I’m not a huge fan of older science fiction, and some of The Postman grated on me. Specifically, Brin has this habit of writing through the perspective of the hero but also explaining what he is thinking through annoying italicized phrases that add little insight to the narrative. Brin does this a lot when Gordon encounters women, leaving me to believe that the hero responds to females like a nerdy 7th grade science-fair champion.

Also, I wouldn’t recommend getting too attached to anybody but Gordon, for the obvious reasons.

What Brin does best is create characters that move beyond type, and which act in a way that seems entirely plausible in this imagined world, which is based so much on the places we know.

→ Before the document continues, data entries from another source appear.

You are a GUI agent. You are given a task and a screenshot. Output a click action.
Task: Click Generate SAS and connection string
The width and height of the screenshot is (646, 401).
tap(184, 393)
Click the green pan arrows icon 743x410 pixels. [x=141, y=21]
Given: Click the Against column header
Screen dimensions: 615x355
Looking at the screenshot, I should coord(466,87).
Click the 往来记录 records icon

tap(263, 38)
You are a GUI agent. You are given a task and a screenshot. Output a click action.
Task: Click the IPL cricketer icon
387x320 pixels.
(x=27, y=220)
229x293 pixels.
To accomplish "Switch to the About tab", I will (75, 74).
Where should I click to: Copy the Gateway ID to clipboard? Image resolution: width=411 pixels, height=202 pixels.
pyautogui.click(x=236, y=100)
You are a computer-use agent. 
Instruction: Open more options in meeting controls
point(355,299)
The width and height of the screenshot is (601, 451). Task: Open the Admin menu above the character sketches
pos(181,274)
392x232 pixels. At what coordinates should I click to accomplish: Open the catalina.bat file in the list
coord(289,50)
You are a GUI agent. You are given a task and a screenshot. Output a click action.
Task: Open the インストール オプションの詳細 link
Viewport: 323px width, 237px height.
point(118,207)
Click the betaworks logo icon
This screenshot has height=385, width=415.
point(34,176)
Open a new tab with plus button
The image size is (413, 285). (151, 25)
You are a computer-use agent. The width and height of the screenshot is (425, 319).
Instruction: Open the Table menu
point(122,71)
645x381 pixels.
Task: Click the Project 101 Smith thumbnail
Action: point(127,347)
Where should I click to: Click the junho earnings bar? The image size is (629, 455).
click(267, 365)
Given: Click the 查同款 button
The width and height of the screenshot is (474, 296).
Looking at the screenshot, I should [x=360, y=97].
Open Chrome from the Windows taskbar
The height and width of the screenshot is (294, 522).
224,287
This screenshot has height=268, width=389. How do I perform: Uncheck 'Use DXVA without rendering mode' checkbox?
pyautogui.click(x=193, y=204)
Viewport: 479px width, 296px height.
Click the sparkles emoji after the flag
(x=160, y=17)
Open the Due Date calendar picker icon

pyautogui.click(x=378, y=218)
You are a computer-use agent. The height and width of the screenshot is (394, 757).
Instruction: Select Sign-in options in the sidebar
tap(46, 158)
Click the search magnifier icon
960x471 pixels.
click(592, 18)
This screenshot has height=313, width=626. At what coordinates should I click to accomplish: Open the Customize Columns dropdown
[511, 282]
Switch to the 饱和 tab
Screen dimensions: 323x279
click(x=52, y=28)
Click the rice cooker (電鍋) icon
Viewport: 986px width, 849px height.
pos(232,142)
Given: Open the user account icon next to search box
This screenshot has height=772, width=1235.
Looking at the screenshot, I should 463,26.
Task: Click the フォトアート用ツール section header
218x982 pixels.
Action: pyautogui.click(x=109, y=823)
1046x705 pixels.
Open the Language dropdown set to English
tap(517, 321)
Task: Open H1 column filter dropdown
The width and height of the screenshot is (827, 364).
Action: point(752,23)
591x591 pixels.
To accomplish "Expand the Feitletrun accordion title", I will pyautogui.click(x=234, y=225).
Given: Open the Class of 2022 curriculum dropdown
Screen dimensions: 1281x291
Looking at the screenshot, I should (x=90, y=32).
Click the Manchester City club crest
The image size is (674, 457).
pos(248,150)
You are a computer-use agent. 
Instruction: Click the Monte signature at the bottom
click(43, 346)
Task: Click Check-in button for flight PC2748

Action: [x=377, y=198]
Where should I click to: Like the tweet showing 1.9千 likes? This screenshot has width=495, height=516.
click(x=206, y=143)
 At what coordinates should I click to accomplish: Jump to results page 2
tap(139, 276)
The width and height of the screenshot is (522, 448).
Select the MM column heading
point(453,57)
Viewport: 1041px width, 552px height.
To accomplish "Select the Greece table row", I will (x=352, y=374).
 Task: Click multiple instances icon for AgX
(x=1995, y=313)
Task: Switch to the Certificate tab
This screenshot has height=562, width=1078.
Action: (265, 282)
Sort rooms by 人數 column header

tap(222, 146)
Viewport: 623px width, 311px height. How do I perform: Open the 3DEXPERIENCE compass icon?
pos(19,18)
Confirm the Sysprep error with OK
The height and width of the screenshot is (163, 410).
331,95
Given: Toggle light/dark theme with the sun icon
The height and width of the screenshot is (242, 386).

If you’ve spent a lot of time in this valley, you’ll recognize some of the settings — in Eugene, Corvallis, Roseberg, Cottage Grove. Sadly, Salem — which I imagine sometimes as the setting for its own doomsday novel — only figures into one page of the book:

“Dena had pestered [Gordon] to bring along her own list of presents. Needles and thread, base-neutral soap, samples of that new line of semicotton underwear they had started weaving again up in Salem, just before the invasion.” – p. 219

But that line alone sent my mind wandering to underground underwear-weaving subcultures, perhaps founded by the little old ladies who weave outside of Max Marbles Book Bindery at the Mission Mill Museum, perhaps putting their “flags” on the Oregon Pioneer in a sign of hope…

Next on my journey through Post-Apocalyptic Oregon is William Stirling’s Dies the Fire, first in a series of newer novels also taking place in the Willamette River Valley. Anyone know of any more to add to my list?